- **Task goal**
Among the lines of the records, please find those that contain the word "element" and copy them.

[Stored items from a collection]
▬▬▬

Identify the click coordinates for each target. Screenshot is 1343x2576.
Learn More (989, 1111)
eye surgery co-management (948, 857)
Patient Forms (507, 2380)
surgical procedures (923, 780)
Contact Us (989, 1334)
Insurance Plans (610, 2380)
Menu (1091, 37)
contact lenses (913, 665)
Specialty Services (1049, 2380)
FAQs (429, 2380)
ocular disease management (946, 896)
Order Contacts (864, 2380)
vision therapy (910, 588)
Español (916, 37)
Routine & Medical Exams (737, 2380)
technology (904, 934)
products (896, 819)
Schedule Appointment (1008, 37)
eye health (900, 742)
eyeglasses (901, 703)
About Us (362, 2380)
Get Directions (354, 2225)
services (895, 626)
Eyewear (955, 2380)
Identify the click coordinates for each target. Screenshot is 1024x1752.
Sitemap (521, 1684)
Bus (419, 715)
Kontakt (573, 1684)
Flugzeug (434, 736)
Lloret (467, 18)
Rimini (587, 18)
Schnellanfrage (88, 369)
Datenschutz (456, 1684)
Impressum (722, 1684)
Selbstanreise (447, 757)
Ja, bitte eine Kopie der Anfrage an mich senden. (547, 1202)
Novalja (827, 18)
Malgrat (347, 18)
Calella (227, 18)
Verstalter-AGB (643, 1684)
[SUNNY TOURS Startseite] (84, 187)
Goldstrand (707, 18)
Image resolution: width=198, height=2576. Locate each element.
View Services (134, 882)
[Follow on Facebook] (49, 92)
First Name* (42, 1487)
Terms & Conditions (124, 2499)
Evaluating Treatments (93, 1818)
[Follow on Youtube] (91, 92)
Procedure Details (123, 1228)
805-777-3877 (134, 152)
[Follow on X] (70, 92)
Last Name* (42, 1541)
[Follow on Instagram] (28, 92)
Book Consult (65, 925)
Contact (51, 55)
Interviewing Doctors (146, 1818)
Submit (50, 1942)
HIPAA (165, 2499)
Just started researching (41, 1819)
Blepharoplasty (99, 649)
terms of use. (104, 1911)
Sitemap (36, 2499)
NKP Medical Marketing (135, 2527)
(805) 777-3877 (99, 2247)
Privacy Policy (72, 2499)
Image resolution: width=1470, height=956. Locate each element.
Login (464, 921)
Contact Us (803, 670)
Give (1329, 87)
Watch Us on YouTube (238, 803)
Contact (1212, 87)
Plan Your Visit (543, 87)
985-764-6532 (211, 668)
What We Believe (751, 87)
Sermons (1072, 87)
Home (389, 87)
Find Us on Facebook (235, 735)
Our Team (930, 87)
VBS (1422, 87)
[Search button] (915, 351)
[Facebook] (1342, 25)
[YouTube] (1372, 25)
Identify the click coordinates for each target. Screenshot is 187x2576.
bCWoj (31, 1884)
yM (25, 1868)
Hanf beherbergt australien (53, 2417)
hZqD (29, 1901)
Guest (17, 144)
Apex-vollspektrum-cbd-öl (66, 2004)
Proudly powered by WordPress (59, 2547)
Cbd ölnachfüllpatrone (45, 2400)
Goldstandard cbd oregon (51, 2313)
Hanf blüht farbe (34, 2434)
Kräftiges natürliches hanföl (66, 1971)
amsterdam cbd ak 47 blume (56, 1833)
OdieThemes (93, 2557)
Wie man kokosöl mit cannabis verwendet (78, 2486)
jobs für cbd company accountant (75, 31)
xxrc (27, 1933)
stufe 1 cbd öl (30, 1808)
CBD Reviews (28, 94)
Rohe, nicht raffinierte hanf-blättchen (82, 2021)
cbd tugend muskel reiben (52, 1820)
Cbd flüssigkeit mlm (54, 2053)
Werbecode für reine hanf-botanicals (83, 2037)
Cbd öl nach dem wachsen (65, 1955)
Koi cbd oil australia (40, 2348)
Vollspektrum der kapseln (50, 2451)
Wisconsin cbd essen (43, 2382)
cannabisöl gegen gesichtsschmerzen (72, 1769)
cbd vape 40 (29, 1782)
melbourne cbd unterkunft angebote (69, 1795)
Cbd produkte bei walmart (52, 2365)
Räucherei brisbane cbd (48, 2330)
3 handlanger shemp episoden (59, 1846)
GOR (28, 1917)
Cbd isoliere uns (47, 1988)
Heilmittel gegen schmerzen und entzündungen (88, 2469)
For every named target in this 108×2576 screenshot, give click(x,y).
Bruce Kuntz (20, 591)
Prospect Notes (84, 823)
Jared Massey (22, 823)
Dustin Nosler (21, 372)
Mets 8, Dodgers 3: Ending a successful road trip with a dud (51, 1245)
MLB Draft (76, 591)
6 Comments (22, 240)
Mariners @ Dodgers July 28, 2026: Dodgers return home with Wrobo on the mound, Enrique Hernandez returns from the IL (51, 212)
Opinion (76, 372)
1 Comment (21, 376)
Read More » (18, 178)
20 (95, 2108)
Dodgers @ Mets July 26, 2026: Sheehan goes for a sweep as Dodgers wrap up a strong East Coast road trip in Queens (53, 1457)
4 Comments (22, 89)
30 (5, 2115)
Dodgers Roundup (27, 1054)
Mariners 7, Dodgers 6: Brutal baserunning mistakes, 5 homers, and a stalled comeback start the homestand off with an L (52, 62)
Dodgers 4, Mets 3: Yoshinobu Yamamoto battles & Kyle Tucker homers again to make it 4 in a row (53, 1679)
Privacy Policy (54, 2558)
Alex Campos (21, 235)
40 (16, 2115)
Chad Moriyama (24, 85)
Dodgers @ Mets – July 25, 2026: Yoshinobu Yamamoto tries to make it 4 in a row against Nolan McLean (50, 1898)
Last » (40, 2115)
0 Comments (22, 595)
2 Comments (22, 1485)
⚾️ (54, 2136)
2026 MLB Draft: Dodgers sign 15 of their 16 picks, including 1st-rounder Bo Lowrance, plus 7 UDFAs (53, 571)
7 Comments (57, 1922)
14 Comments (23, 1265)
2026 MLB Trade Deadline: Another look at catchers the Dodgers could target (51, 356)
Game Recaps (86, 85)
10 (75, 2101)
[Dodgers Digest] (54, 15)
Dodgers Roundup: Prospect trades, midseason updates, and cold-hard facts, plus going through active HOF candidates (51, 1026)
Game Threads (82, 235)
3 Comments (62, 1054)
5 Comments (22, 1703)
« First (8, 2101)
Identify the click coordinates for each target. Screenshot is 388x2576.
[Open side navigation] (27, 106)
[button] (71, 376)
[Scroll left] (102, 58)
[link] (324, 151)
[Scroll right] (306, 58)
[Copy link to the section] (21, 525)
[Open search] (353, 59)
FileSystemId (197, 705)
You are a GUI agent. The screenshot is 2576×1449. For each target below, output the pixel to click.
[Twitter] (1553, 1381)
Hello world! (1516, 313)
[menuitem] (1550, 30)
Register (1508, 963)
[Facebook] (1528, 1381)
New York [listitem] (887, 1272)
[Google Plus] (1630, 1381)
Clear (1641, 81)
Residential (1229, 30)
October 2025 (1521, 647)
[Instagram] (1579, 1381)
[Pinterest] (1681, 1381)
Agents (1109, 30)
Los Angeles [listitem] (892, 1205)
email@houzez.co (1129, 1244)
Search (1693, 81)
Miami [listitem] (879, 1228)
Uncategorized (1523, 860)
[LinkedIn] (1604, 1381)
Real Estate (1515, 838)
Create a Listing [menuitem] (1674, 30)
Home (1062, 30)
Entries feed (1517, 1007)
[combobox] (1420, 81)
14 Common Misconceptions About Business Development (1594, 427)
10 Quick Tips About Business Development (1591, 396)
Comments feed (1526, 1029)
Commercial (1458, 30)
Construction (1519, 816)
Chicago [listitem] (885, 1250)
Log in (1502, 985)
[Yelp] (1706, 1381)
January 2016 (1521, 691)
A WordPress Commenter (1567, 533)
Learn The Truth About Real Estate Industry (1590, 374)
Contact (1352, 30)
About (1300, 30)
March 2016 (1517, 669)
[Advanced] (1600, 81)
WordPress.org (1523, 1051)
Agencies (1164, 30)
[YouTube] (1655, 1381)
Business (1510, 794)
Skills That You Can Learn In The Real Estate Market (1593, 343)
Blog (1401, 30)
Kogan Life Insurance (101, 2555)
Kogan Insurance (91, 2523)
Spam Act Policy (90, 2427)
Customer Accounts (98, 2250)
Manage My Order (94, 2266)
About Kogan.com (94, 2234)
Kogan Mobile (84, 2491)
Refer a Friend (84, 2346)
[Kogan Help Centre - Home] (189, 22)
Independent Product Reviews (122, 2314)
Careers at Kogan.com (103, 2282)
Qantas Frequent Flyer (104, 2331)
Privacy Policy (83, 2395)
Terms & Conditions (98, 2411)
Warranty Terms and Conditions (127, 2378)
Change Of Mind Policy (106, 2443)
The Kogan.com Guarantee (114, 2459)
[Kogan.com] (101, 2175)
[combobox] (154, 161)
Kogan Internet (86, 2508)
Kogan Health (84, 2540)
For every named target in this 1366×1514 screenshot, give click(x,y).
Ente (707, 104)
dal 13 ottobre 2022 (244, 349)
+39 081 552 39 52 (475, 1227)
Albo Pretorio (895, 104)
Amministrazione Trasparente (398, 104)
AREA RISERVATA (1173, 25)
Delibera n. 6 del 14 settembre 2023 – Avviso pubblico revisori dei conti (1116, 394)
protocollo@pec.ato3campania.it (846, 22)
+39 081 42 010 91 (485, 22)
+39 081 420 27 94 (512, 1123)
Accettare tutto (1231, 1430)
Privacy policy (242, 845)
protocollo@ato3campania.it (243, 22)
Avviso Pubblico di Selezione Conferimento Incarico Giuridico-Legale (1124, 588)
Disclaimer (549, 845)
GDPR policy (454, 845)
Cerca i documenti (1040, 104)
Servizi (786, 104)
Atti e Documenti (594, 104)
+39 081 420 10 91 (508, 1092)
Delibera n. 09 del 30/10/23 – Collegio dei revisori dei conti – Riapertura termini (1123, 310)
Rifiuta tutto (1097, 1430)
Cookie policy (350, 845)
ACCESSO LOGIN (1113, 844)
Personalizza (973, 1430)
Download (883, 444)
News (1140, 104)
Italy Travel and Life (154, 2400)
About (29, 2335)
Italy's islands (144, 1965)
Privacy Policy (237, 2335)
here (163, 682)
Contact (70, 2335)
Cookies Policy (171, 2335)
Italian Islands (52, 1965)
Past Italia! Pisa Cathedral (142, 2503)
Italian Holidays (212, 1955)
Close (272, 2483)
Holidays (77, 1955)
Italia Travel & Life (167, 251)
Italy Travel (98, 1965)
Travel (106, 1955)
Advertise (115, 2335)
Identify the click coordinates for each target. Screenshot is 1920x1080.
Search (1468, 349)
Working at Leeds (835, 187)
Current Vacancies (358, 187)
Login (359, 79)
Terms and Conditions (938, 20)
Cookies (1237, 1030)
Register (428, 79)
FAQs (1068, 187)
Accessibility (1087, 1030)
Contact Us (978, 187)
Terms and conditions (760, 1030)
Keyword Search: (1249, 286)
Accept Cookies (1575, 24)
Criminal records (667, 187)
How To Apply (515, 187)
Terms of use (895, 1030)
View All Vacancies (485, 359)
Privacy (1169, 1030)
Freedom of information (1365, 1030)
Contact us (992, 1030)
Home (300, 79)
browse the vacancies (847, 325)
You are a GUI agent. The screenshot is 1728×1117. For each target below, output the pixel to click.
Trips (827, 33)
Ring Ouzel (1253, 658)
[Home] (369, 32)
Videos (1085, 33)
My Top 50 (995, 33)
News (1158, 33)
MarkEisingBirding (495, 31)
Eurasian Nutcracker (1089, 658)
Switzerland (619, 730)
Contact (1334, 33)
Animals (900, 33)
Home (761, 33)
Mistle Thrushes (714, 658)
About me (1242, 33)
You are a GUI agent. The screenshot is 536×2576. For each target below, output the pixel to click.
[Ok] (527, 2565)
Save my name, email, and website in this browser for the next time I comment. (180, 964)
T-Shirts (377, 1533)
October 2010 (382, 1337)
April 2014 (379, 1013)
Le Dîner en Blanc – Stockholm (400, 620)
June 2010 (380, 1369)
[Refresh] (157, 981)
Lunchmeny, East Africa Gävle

▬▬▬

- **Problem solution**
Image resolution: width=198, height=2576. Locate each element.
Image resolution: width=1470, height=956. Locate each element.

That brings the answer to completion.